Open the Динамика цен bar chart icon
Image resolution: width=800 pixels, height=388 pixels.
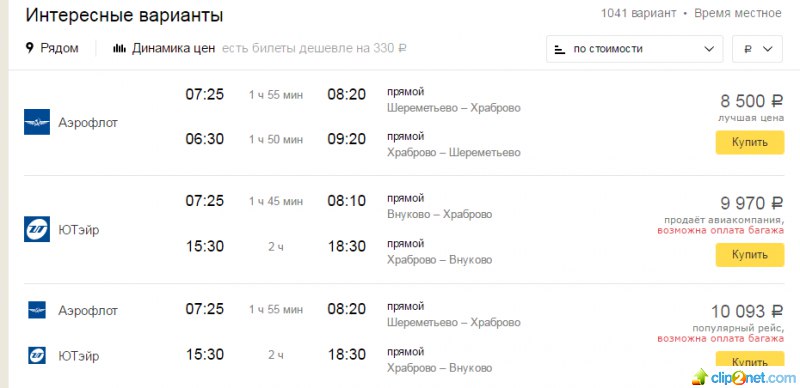pyautogui.click(x=119, y=48)
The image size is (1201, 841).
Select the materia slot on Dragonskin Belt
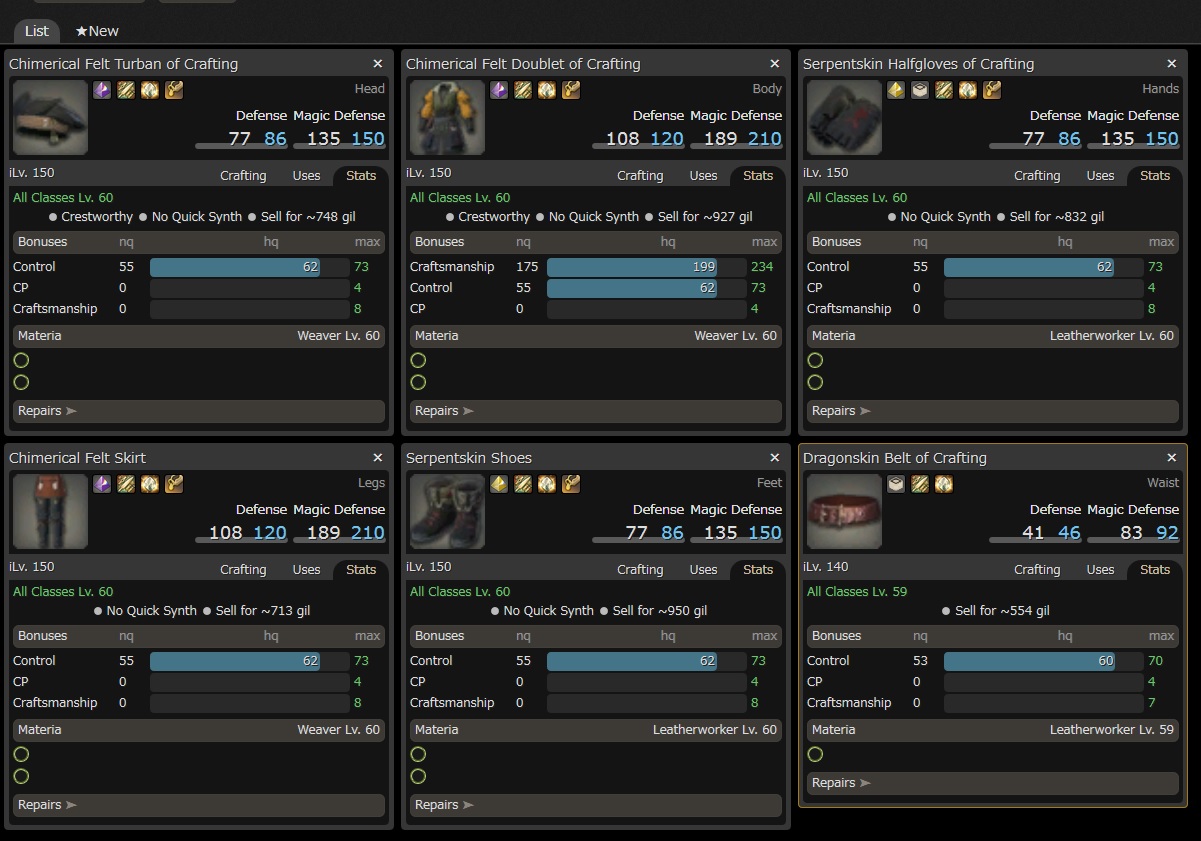tap(815, 754)
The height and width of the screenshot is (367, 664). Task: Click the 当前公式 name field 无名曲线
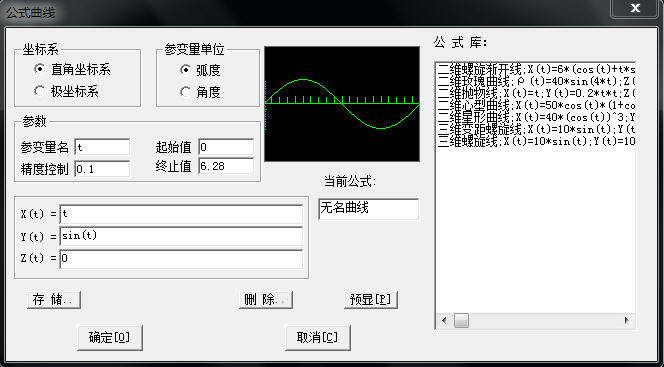coord(368,209)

- - -

REQUIRED WORK → Beginning with the line containing "Select the materia slot on Dragonskin Belt" and ending with the last line of the material, output each line exactly; do not include pictures.

RESULT OF THE EXERCISE →
Select the materia slot on Dragonskin Belt
tap(815, 754)
The height and width of the screenshot is (367, 664). Task: Click the 当前公式 name field 无名曲线
coord(368,209)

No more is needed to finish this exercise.